Crescere vuol dire anche mettersi alla prova

Gli adolescenti cercano le sfide, talvolta facendo cose pericolose o frequentando cattive compagnie. Hanno bisogno di creare esperienze in cui dimostrano a loro stessi di saper affrontare il mondo. È una fase che spesso spaventa i genitori, sia per via dei rischi che si immagina che il figlio corra, sia per la confusione creata dalla rottura con i valori familiari.

Fa cose e vede gente che lo fanno percepire come un estraneo e che percepiamo come assurde.

Perché gli adolescenti cercano il rischio

La sfida come bisogno evolutivo

 In adolescenza, il desiderio di esplorare e (a volte) superare i limiti è normale. Esporsi al rischio è spesso un modo per mettersi alla prova, per uscire dal ruolo di bambino e cominciare a costruire un’identità autonoma.

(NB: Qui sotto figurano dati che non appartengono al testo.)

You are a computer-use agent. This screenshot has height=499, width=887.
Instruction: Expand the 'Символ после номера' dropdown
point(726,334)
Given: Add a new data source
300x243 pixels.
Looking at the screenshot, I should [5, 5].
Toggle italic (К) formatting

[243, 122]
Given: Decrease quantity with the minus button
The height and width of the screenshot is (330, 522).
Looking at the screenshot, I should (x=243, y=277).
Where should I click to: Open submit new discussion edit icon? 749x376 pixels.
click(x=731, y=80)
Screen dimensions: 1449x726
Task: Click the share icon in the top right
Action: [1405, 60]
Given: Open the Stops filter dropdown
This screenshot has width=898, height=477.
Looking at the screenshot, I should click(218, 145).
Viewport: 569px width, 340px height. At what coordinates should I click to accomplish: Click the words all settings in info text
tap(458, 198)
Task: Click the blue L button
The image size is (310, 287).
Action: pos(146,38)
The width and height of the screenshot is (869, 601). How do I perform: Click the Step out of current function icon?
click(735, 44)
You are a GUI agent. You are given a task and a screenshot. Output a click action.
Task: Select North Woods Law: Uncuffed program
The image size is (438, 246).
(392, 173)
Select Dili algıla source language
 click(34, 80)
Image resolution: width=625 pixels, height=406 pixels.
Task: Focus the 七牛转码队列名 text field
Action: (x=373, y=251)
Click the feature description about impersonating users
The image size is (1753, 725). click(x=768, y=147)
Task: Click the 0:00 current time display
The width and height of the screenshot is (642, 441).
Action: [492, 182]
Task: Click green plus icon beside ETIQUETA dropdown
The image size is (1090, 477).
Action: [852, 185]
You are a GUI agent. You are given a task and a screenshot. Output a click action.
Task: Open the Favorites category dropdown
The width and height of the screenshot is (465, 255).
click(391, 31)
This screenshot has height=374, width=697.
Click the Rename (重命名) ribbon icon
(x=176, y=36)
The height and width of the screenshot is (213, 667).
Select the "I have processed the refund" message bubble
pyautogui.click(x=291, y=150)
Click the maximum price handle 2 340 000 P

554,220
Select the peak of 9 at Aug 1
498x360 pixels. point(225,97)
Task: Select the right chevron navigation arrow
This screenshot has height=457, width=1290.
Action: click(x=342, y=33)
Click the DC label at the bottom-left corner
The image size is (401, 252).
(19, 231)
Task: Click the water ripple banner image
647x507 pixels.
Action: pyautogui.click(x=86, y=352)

Costruire l’identità fuori dalla famiglia

Frequentare nuove compagnie -e a volte il fatto che questi amici non piacciano a i genitori è un plus- può rappresentare un tentativo di capire “chi sono io” al di fuori delle aspettative della famiglia.

Con questi amici:

  • si sperimenta sia una comprensione diversa da quella che viene solitamente vissuta in famiglia, cioè si crea un rapporto di parità in cui è più facile mostrare le proprie fragilità e sentirsi capiti
  • contemporaneamente, gli adolescenti possono cercare quelle che i genitori vivono come “brutte compagnie” proprio per sperimentare specifiche parti di sé.

 È un passaggio che fa parte del processo di crescita normale.

Le “brutte compagnie” non sono sempre il vero problema

Cosa sta cercando davvero un adolescente?

Quando un ragazzo si avvicina a un gruppo di coetanei problematici, la domanda più utile non è “chi lo ha influenzato?”, ma “che cosa sta cercando?”.

A volte cerca accettazione, altre volte vuole sentirsi forte, oppure semplicemente desidera sentirsi integrato con i suoi coetanei.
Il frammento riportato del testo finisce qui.